[Saved data entries]
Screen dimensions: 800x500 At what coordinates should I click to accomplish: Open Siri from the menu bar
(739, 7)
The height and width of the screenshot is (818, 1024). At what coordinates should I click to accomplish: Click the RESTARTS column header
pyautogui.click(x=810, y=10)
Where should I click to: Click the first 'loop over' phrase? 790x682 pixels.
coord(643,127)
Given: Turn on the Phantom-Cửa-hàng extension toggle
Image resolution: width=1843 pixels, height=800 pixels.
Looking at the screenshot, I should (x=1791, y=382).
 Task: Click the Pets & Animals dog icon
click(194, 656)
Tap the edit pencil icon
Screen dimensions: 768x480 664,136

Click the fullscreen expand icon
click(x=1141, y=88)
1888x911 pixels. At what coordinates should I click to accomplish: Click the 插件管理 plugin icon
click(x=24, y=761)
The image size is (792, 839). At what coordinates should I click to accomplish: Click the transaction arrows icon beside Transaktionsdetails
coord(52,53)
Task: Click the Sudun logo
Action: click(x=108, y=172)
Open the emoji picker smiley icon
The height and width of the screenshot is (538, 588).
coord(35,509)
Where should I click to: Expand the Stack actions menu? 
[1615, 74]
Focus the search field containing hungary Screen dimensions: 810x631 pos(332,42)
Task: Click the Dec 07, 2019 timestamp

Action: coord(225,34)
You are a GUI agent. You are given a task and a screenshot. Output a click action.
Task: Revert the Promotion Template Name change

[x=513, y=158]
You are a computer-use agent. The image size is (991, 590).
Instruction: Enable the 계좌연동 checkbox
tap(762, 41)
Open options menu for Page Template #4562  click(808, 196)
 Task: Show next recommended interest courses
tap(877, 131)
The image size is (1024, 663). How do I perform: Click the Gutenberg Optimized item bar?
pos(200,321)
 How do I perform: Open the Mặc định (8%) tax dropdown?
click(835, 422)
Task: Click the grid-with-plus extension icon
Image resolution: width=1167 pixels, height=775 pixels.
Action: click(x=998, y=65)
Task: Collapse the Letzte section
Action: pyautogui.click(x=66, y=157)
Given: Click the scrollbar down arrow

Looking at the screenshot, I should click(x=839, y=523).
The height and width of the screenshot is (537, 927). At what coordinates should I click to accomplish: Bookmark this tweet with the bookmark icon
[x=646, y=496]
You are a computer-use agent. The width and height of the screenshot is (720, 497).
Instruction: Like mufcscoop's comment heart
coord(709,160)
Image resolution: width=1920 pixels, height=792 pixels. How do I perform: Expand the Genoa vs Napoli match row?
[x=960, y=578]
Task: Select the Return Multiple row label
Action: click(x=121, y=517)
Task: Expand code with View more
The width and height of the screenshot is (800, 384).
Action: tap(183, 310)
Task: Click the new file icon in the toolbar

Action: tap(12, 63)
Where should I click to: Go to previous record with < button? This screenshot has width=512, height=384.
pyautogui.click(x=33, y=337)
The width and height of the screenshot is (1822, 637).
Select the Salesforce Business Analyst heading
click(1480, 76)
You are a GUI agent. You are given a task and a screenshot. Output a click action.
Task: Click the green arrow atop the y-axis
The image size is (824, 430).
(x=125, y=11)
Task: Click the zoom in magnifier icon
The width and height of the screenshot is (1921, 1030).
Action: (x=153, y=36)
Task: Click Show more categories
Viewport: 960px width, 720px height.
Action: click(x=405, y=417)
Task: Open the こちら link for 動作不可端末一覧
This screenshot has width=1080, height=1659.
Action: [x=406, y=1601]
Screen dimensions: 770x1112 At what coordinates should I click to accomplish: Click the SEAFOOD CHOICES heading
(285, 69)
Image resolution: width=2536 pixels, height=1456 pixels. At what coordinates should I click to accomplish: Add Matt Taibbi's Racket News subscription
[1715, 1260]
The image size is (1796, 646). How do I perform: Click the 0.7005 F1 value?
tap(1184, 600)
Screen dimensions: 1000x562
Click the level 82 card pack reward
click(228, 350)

» Assignment: Please retype every entry above exactly as it stands.

» Result:
Screen dimensions: 800x500 At what coordinates should I click to accomplish: Open Siri from the menu bar
(739, 7)
The height and width of the screenshot is (818, 1024). At what coordinates should I click to accomplish: Click the RESTARTS column header
pyautogui.click(x=810, y=10)
Where should I click to: Click the first 'loop over' phrase? 790x682 pixels.
coord(643,127)
Given: Turn on the Phantom-Cửa-hàng extension toggle
Image resolution: width=1843 pixels, height=800 pixels.
Looking at the screenshot, I should (x=1791, y=382).
 Task: Click the Pets & Animals dog icon
click(194, 656)
Tap the edit pencil icon
Screen dimensions: 768x480 664,136

Click the fullscreen expand icon
click(x=1141, y=88)
1888x911 pixels. At what coordinates should I click to accomplish: Click the 插件管理 plugin icon
click(x=24, y=761)
The image size is (792, 839). At what coordinates should I click to accomplish: Click the transaction arrows icon beside Transaktionsdetails
coord(52,53)
Task: Click the Sudun logo
Action: click(x=108, y=172)
Open the emoji picker smiley icon
The height and width of the screenshot is (538, 588).
coord(35,509)
Where should I click to: Expand the Stack actions menu? 
[1615, 74]
Focus the search field containing hungary Screen dimensions: 810x631 pos(332,42)
Task: Click the Dec 07, 2019 timestamp

Action: coord(225,34)
You are a GUI agent. You are given a task and a screenshot. Output a click action.
Task: Revert the Promotion Template Name change

[x=513, y=158]
You are a computer-use agent. The image size is (991, 590).
Instruction: Enable the 계좌연동 checkbox
tap(762, 41)
Open options menu for Page Template #4562  click(808, 196)
 Task: Show next recommended interest courses
tap(877, 131)
The image size is (1024, 663). How do I perform: Click the Gutenberg Optimized item bar?
pos(200,321)
 How do I perform: Open the Mặc định (8%) tax dropdown?
click(835, 422)
Task: Click the grid-with-plus extension icon
Image resolution: width=1167 pixels, height=775 pixels.
Action: click(x=998, y=65)
Task: Collapse the Letzte section
Action: pyautogui.click(x=66, y=157)
Given: Click the scrollbar down arrow

Looking at the screenshot, I should click(x=839, y=523).
The height and width of the screenshot is (537, 927). At what coordinates should I click to accomplish: Bookmark this tweet with the bookmark icon
[x=646, y=496]
You are a computer-use agent. The width and height of the screenshot is (720, 497).
Instruction: Like mufcscoop's comment heart
coord(709,160)
Image resolution: width=1920 pixels, height=792 pixels. How do I perform: Expand the Genoa vs Napoli match row?
[x=960, y=578]
Task: Select the Return Multiple row label
Action: click(x=121, y=517)
Task: Expand code with View more
The width and height of the screenshot is (800, 384).
Action: tap(183, 310)
Task: Click the new file icon in the toolbar

Action: tap(12, 63)
Where should I click to: Go to previous record with < button? This screenshot has width=512, height=384.
pyautogui.click(x=33, y=337)
The width and height of the screenshot is (1822, 637).
Select the Salesforce Business Analyst heading
click(1480, 76)
You are a GUI agent. You are given a task and a screenshot. Output a click action.
Task: Click the green arrow atop the y-axis
The image size is (824, 430).
(x=125, y=11)
Task: Click the zoom in magnifier icon
The width and height of the screenshot is (1921, 1030).
Action: (x=153, y=36)
Task: Click Show more categories
Viewport: 960px width, 720px height.
Action: click(x=405, y=417)
Task: Open the こちら link for 動作不可端末一覧
This screenshot has width=1080, height=1659.
Action: [x=406, y=1601]
Screen dimensions: 770x1112 At what coordinates should I click to accomplish: Click the SEAFOOD CHOICES heading
(285, 69)
Image resolution: width=2536 pixels, height=1456 pixels. At what coordinates should I click to accomplish: Add Matt Taibbi's Racket News subscription
[1715, 1260]
The image size is (1796, 646). How do I perform: Click the 0.7005 F1 value?
tap(1184, 600)
Screen dimensions: 1000x562
Click the level 82 card pack reward
click(228, 350)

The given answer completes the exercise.